Safety improving on Edmonton transit, new numbers suggest

James Hopchin (peace officer) and Robert Solem (outreach worker) check on someone they met for the first time at the Corona LRT station.  (Ariel Fournier/CBC - image credit)
James Hopchin (peace officer) and Robert Solem (outreach worker) check on someone they met for the first time at the Corona LRT station. (Ariel Fournier/CBC - image credit)

New figures presented to city council this week suggest the city's plan to improve transit safety in Edmonton is working.

Mayor and council receive updates twice a month as they implement system-wide improvements to address safety and cleanliness on LRT and bus services.

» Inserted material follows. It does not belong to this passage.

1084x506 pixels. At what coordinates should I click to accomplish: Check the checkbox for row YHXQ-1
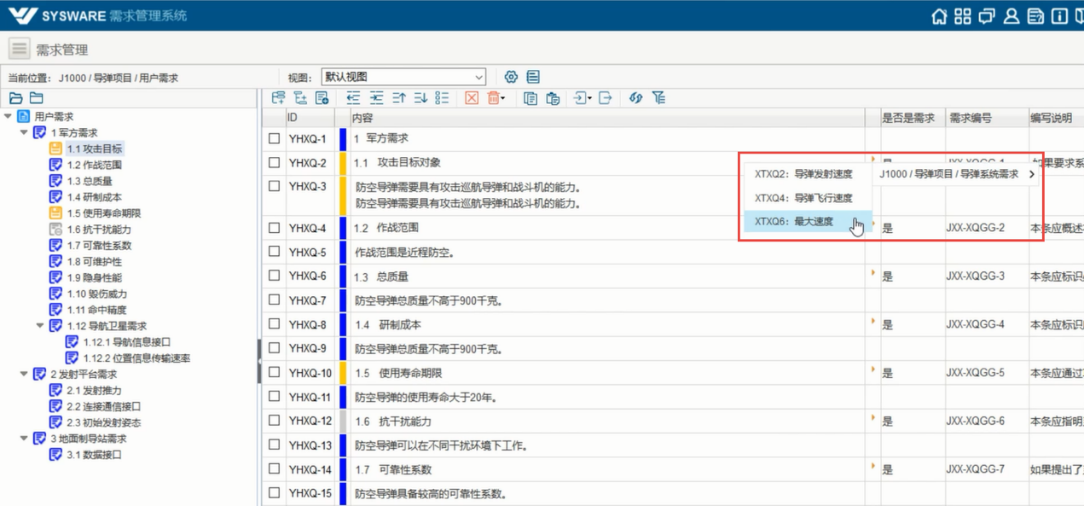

On Wednesday, council heard incidents such as assaults, robberies, theft and vandalism dropped 36 per cent from spring to summer. From July to September there were 76 incidents of that type.

In the same time period, drug-related incidents including drug-use and trafficking decreased by 19 per cent to 404 incidents.

"Drug-related incidents continue to be one of the top factors making riders feel unsafe," Duane Hunter, director of transit safety, told city council, referring to a QR code survey.

"We believe that by focusing on high-frequency nonviolent drug offences, we can prevent higher severity instance incidents such as weapons offences and assault."

But Hunter noted that drug-related incidents were still up overall from the 318 reported in the third quarter of last year.

"We're in a much better position, but we still have work to do."

The city is also seeing an increase in ridership. Year over year, September ridership saw a 14 per cent increase compared to September 2022

The multi-prong safety initiative is funded by a one-time $5-million provincial grant,  which is also funding 50 new police officers in Edmonton.

Twenty-one police officers have been hired with another 29 expected to be hired by late 2024. The city also hired 16 more transit peace officers in September.

Law enforcement officers work with Community Outreach Transit Teams (COTT) from Bent Arrow Healing Society for "a tailored response for that individual."

"Our integrated approach involves a range of responsibilities highlighting our holistic approach to drug-related incidents," Hunter said.

"We recognize that we simply can't arrest our way out of this. COTT is able to assist by helping people out of spaces and into other services that can support them safely."

The Alberta Transit System Cleanup Grant, a one-time provincial sum of funding, was announced in April to address violence on transit systems in Edmonton and Calgary.

Shelter, housing referrals up

Referrals are also up, according to the update from COTT.

In 2022, of the Edmontonians who interacted with COTT, just three per cent accepted shelter support and seven per cent accepted housing support.

So far this year, 11 per cent of the interactions have led to the acceptance of shelter support and 12 per cent to housing support for a total of 230 referrals.

In the report to council, Bent Arrow noted the complexity of outreach work where people often face multiple barriers including trauma, mental health, or a lack of ID and a phone.

"All of these factors can add up, making it extremely difficult to accept help and move out of spaces. Multiple interactions are often needed before someone feels safe enough to accept the connection to support."

As well as system-wide patrols, COTT operates a temporary booth at Churchill Station with plans to set up a permanent workstation by next year.